Establish a Competitive Early Learning Challenge Fund. $350 million to establish a new, competitive Early Learning Challenge Fund, administered by the Department of Education and the Department of Health and Human Services, for States that are ready to take dramatic steps to improve the quality of their early childhood programs. The Early Learning Challenge Fund builds on the Administration’s initiatives to expand Head Start and improve its quality through competition.
Reform Elementary and Secondary School Funding by Setting High Standards, Encouraging Innovation, and Rewarding Success.
• Bringing the Race to the Top (RTT) reform to school districts, with a focus on cost-effective reforms that improve student achievement in an era of tight budgets.
• Continuing the Investing in Innovation program to test, validate, and expand effective approaches to student learning and launching the new “pay for success” bonds that provide funding only after results are achieved.
• Expanding educational options by helping to grow effective charter schools and other autonomous public schools that achieve positive results and give parents more choices.
• Providing significant funding for School Turnaround Grants to help States and school districts turn around our Nation’s lowest performing schools.
• Eliminating 13 discretionary programs and consolidating 38 K-12 programs into 11 new programs that emphasize using competition to allocate funds.
Prepare 100,000 STEM Teachers Over the Next Decade.
$80 million from the Department of Education to expand promising and effective models of teacher preparation in STEM
$20 million from the National Science Foundation (NSF) to launch a new teacher-training research program called Teacher Learning for the Future
$20 million for an overarching, comprehensive science and technology workforce program at NSF
Open the Doors of College to More Americans.
Introduce into the Fund for Improvement of Postsecondary Education an evidence-based framework, enabling the Fund to become a postsecondary “Investing in Innovation” program that will test, validate, and expand effective approaches to improving college access and completion and educational productivity.
In addition, $50 million in 2012 and a total of $1.3 billion over five years in performance-based funding to institutions that successfully enroll and graduate high-need students and enable them to enter successful employment.
Bring Competition to and Encourage New Approaches for Job Training.
Nearly $10 billion for Workforce Investment Act programs, which match unemployed people with jobs and give individuals with skill gaps the training they need to secure family-sustaining employment. The Administration will work with the Congress on a reauthorization bill that streamlines service delivery and breaks down program silos, better meets the needs of employers and regional economies, holds the system accountable for serving all workers and job-seekers well, learns more easily from experience, and promotes innovation and reform based on what works. Recognizing that the best ideas often come from the bottom up, the Budget establishes a Workforce Innovation Fund that, paired with broader waiver authority, will encourage States, regions, and localities to break down barriers among programs, test new ideas, and replicate proven strategies for delivering better employment and education results in a more cost-effective way.
Establish New Economic Growth Zones.

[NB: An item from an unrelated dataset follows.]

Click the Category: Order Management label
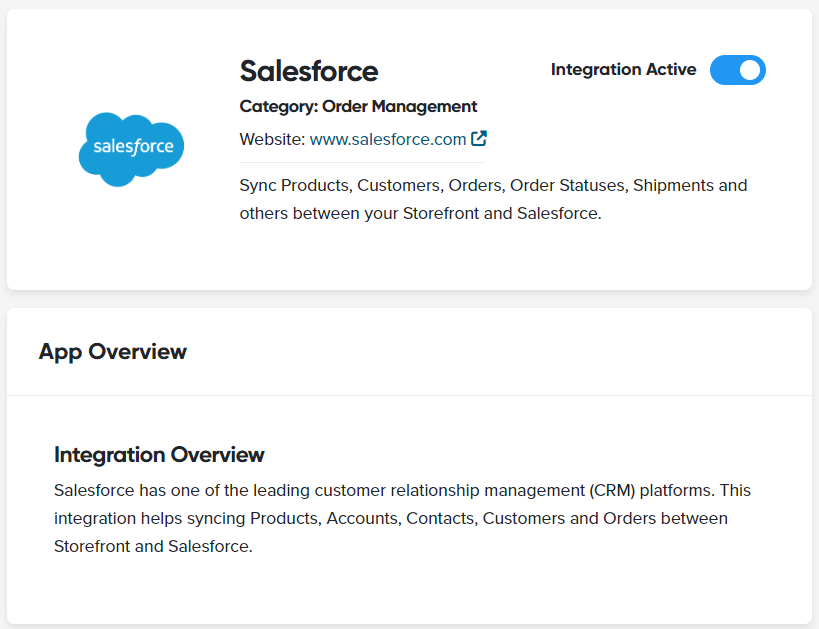 [358, 106]
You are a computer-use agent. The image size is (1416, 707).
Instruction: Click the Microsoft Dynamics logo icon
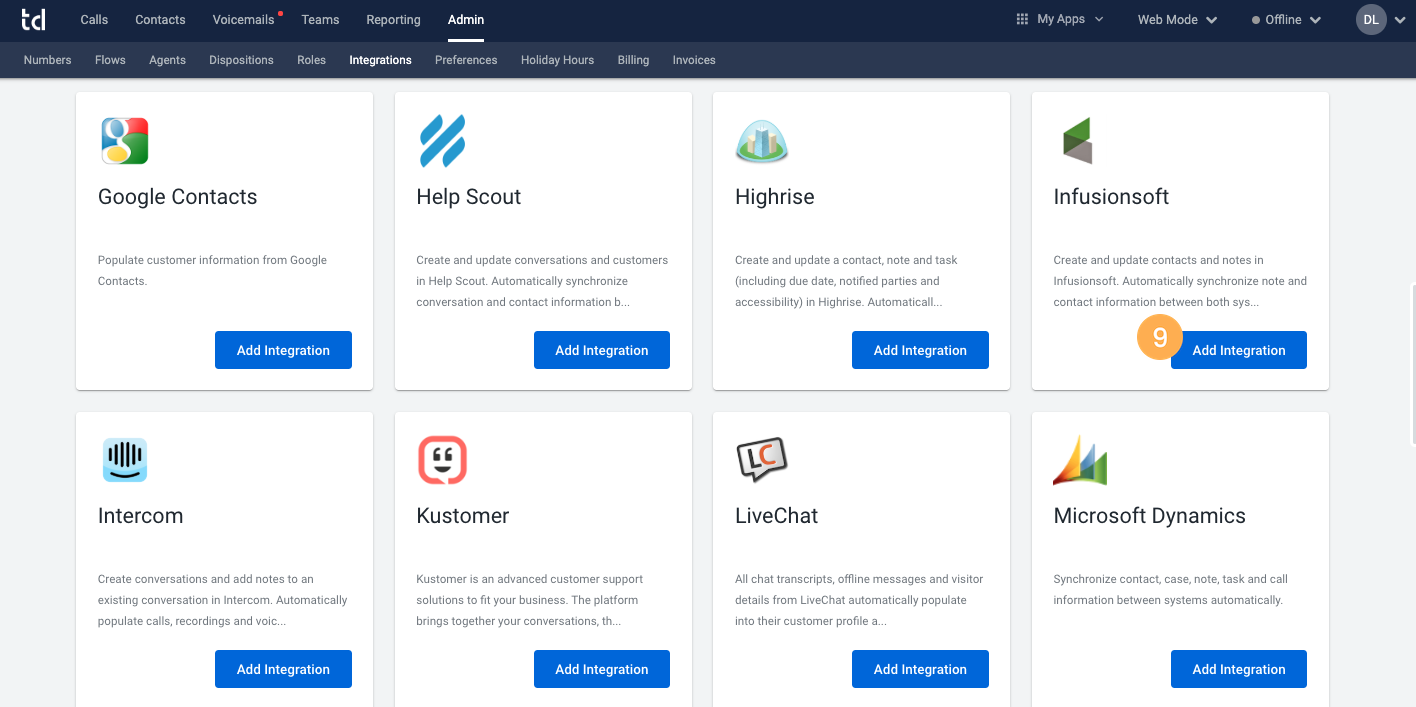click(1080, 460)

To bolster economic rejuvenation in hard-hit areas of our country, the Administration proposes a new Growth Zone program that will deliver expanded tax incentives for investment and employment and a more streamlined access to Federal assistance to 20 areas facing economic distress, but showing clear growth potential. Replacing the Empowerment Zone program, the Growth Zones will include a mix of rural and urban areas that will be selected through a national competition that will judge their competitive strategies and their need and ability to attract investment and growth.
Unemployment Insurance (UI). The economic downturn has severely tested the adequacy of States’ UI systems, forcing States to levy additional taxes on employers, which undermines much-needed job creation. To provide short-term relief in these States, the 2012 Budget provides a two-year suspension of State interest payments on their debt and automatic increases in Federal unemployment insurance taxes. At the same time, to encourage States to put their UI systems on firmer financial footing so they can better respond to future economic conditions, beginning in 2014 the Budget increases the maximum wages subject to unemployment taxes to $15,000, a level then indexed to average wages.
REDUCTIONS
--Reducing funding for the Senior Community Service Employment Program and moving its function to the Administration on Aging to consolidate senior services and provide them more effectively.
--Cutting funding for the Teacher Quality Block Grant by close to $500 million and the Career and Technical Education (CTE) program by more than $280 million, shifting resources to initiatives more focused on results.
--Eliminating 13 discretionary Department of Education programs and consolidating 38 K-12 programs into 11 new programs that emphasize using competition to allocate funds, giving communities more choices around activities, and using rigorous evidence to fund what works.
--Reducing funding for the Community Development Block Grant by 7.5 percent or $300 million.
--Cutting the Community Services Block Grant program (CSBG) in half and transforming it from a formula-based program to a competitive grant program for Community Action Agencies.